Having watched one of their yellowtail rockfish (Sebastes flavidus) being constantly picked on by its peers, the vets at Vancouver Aquarium decided enough was enough. The rockfish was being bullied because it lost one of its eyes to cataracts, and while it could still swim fine, its one-eyedness made it look like a weak, sick, easy target.
So head veterinarian, Martin Haulena, with the help of Lesanna Lahner, staff veterinarian of Seattle Aquarium, sewed a lovely bright yellow prosthetic eye into its eyeless hole. "You probably don't want one in the nose," Haulena notes in the video above as they figure out where to position it. Classic Haulena.
"The reason we do this is because we do find that when fish are blind from one eye, and there's no visible eye, other fish will recognise that and will actually attack them from that side," Haulena says. "Cosmetic, for sure, but there's definitely an animal welfare component to putting in the prosthetics."
The team also performed this very serious googly eye surgery on one of their copper rockfish (Sebastes caurinus) too.
Meanwhile, Tess - the world's oldest known African penguin (Spheniscus demersus) at the ripe old age of 40 - has been undergoing radiation treatment at Colorado State University (CSU) to treat her sarcoma. This particularly nasty type of cancer, which can affect connective tissues such as fat, blood vessels, nerves, bones, muscles, deep skin tissues, and cartilage, had developed between Tess's beak and her right eye.

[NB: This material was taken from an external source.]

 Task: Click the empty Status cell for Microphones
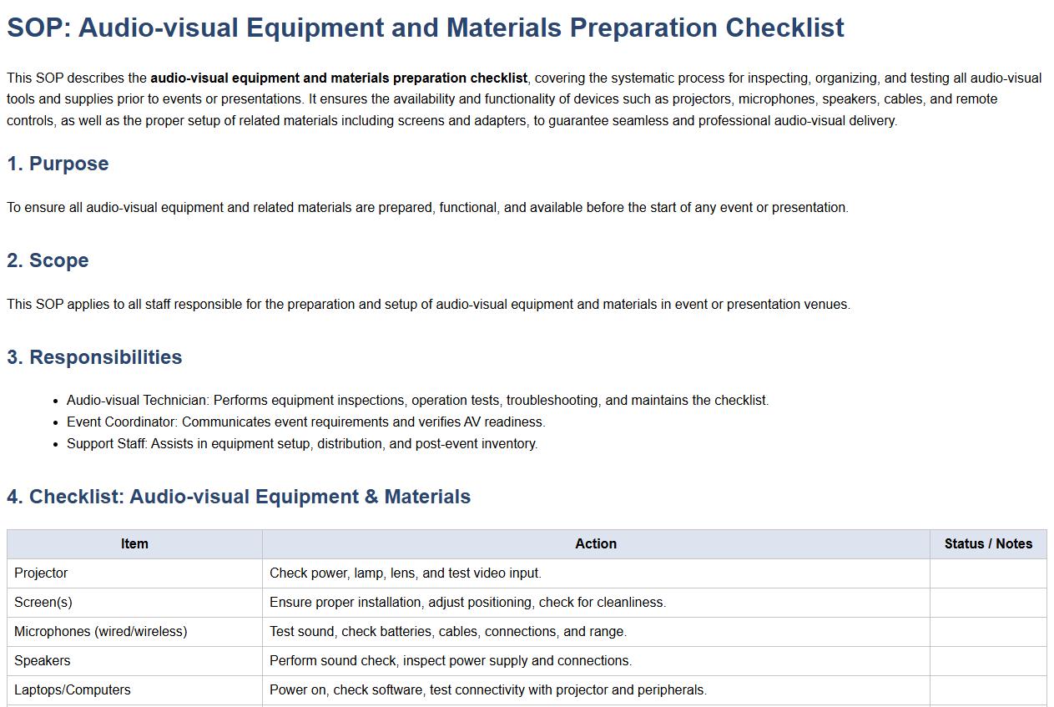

"A CT scan confirmed a 1-by-1-by-0.5 centimetre tumour, about the size of a pinto bean, on the right side of Tess’s face," the team says in a university press release. "Jamie Custis, a radiation oncologist, hoped the small tumour could be mitigated with a single 21-minute, 59-second dose of electronic brachytherapy - a form of radiation delivered with state-of-the-art technology, which focuses beams so well that nearby tissues and organs are not harmed."
The great news is, two weeks after recovering from her treatment in isolation, Tess is back with her penguin mates in their Pueblo Zoo enclosure in southern Colorado.
I know what some of you are thinking, "That's a lot of resources and effort for a single penguin, how much did it cost?" No idea, but they had to give it a shot. As a species, African penguins are in real trouble. Their global population has declined from 1.5 million in 1910 to 200,000 in 2000, and then just 55,000 in 2010, when they were officially classified as endangered. According to Rachel L. Weber at The Global Post, if this rate of decline continues, the whole species will be wiped out in just over a decade.
And how appalling, if we let that happen. These odd little guys are just beautiful, with striking two-toned plumage and strange, pink patches of skin above their eyes. These little glands are like built-in thermostats, helping the penguins to cool themselves down, because when temperatures rise, a bunch of blood cells are sent up there to be cooled down and circulated round the body. When this happens, those pink patches get real bright and look a little bit like the penguins have been nuzzling a highlighter.
Also known as jackass penguins because they make super-loud donkey noises at each other, African penguins are native to the south-western coast of Africa, and congregate in various colonies on 24 islands between Namibia and Algoa Bay, and near Port Elizabeth in South Africa. They're also the only species of penguin that breeds in Africa.
These monogamous birds have a ridiculous courtship ritual that involves the males doing a goofy dance for a female, throughout which he'll occasionally run up and touch the tip of her bill-end with his own. So yes, like a bird kiss. "There is an almost human-like embrace when the two birds stand breast to breast," says Toronto Zoo, "enfolding each other with their flippers and with bills interlocked. This ritual reinforces the bond between them."
Maybe using a bunch of resources to extend the life of the world's oldest African penguin by a couple of years or so could be perceived as being a little excessive, but it's got us talking about the plight of the species now, right?As CSU veterinarian Matthew Johnston says, “If this individual animal can tell a story that helps globally with the African penguin, then it’s all worth it."